Does Brachiaria humidicola and dicyandiamide reduce nitrous oxide and ammonia emissions from cattle urine patches in the subtropics?

Nitrous oxide (N₂O) emissions from pasture-based livestock systems represent 34% of Brazil's agricultural greenhouse gas emissions. The forage species Brachiaria humidicola is known for its biological nitrification inhibition (BNI) capacity and N₂O emissions reduction ability from urine patches under tropical conditions. However, there is little information about the effect of BNI on N₂O emission and ammonia (NH₃) volatilisation in the subtropics. This study aimed to: (i) evaluate the potential of Brachiaria humidicola, compared with Panicum maximum (Jacq. cv. Áries; guinea grass), a broadly used grass (with no BNI capacity), to reduce N₂O emissions under subtropical conditions; (ii) determine the efficacy of nitrification inhibitor dicyandiamide (DCD) to decrease N₂O emissions; and (iii) determine the effect of brachiaria and DCD application on NH₃ volatilisation. A field experiment was carried out using a Cambisol, where cattle urine ± DCD was applied to brachiaria and guinea grass. Over the 67-day measurement period, cumulative N₂O emissions were 20% lower from urine patches in the brachiaria treatment (1138 mg N m^-2, Emission factor = 1.06%) compared to guinea grass (1436 mg N m^-2, Emission factor = 1.33%) (P < .10). A greenhouse experiment, using pots with the same treatments as in the field experiment, suggested that this could have been due to lower soil nitrate levels under brachiaria forage compared to guinea grass, indicating that BNI could be a possible mechanism for lower N₂O emissions from brachiaria. The DCD application was effective in both forage species, decreasing N₂O emissions by 40-50% (P < .10) compared with the urine only treatment. Approximately 25% of the urine applied N was lost via NH₃ volatilisation, however the NH₃ loss was not affected by forage species or DCD application (P > .10). Overall, the results demonstrated that brachiaria and DCD use are strategies that can reduce N₂O emissions from urine patches.

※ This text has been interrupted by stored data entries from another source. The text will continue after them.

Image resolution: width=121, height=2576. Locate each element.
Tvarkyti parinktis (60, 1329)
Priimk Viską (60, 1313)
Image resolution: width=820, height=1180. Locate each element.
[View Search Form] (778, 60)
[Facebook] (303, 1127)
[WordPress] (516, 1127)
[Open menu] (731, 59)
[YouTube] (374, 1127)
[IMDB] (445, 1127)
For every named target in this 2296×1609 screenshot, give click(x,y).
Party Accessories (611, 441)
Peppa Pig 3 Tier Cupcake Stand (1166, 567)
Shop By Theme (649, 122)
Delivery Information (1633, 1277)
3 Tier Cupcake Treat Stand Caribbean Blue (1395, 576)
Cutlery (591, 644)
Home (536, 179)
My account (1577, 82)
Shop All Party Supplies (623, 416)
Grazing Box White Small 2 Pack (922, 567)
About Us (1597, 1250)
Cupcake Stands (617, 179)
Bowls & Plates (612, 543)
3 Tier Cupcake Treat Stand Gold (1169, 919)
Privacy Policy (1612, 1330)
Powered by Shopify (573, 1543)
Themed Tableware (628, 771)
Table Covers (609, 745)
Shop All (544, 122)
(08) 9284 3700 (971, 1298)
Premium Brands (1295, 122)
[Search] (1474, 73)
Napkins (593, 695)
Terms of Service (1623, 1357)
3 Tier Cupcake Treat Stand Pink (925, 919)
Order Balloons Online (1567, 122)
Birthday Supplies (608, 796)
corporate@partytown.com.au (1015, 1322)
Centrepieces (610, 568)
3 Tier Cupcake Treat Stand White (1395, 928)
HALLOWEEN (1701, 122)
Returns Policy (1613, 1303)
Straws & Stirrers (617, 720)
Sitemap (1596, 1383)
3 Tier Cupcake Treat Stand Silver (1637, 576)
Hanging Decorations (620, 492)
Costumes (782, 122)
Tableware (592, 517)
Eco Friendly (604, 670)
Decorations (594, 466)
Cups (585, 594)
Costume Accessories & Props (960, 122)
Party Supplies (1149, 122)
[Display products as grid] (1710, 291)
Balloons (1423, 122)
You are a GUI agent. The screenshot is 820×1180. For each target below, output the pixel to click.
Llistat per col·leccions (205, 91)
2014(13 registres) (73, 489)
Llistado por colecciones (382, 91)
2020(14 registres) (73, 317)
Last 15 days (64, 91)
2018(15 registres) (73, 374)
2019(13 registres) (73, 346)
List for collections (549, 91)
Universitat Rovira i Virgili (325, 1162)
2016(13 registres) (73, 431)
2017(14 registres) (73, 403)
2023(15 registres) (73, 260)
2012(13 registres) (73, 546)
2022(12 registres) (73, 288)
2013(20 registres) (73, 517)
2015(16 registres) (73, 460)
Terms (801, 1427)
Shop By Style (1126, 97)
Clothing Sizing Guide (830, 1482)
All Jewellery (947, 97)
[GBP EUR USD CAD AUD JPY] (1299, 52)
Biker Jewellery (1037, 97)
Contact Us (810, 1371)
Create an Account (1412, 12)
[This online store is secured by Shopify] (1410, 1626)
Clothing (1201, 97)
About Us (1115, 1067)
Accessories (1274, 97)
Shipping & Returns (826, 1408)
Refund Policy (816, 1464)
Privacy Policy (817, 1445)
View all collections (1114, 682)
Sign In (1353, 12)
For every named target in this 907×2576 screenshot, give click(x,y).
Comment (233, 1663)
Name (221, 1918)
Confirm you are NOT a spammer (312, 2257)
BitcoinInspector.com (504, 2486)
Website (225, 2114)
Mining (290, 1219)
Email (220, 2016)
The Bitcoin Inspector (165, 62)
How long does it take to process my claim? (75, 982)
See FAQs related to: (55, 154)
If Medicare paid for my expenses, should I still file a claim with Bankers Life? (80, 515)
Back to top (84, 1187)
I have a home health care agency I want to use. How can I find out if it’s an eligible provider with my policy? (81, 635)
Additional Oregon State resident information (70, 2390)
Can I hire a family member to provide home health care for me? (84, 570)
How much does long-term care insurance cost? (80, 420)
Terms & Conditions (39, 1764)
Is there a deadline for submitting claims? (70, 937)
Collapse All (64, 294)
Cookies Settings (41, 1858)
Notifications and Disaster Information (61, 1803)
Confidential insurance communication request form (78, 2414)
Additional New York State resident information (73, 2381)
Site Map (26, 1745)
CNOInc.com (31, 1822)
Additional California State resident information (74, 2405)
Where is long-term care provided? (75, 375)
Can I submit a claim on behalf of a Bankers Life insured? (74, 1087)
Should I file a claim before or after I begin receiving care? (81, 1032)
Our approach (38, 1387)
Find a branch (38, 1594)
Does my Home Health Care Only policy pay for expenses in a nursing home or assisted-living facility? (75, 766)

How does stage of lactation and breeding worth affect milk solids production and production efficiency of grazing dairy cows?

The study investigated the effect of stage of lactation and Breeding Worth (BW) index on estimated dry matter intake (DMI), milk solids (MS) production, energy use efficiency (EUE) and feed conversion efficiency (FCE) of grazing cows. Two hundred crossbred cows with similar calving date (14 August ± 9.97 days), live weight (471.5 ± 44.02) and age (7.5 ± 1.25 years) were separated into five groups (n = 40) based on New Zealand BW index: Low BW (BW = 63.1); Medium Low BW (BW = 88.2); Medium BW (BW = 19.1); Medium High BW (BW = 128.9); and High BW (BW = 146.9). Milk samples were collected in early, mid and late lactation and herbage samples were taken the day before milk sampling. The DMI was estimated by back-calculation based on metabolizable energy requirement for maintenance and production. The MS production, herbage DMI, EUE and FCE declined from early to late lactation. The overall results suggest regardless of the stage of lactation, cows with higher BW had a higher DMI, MS production and FCE.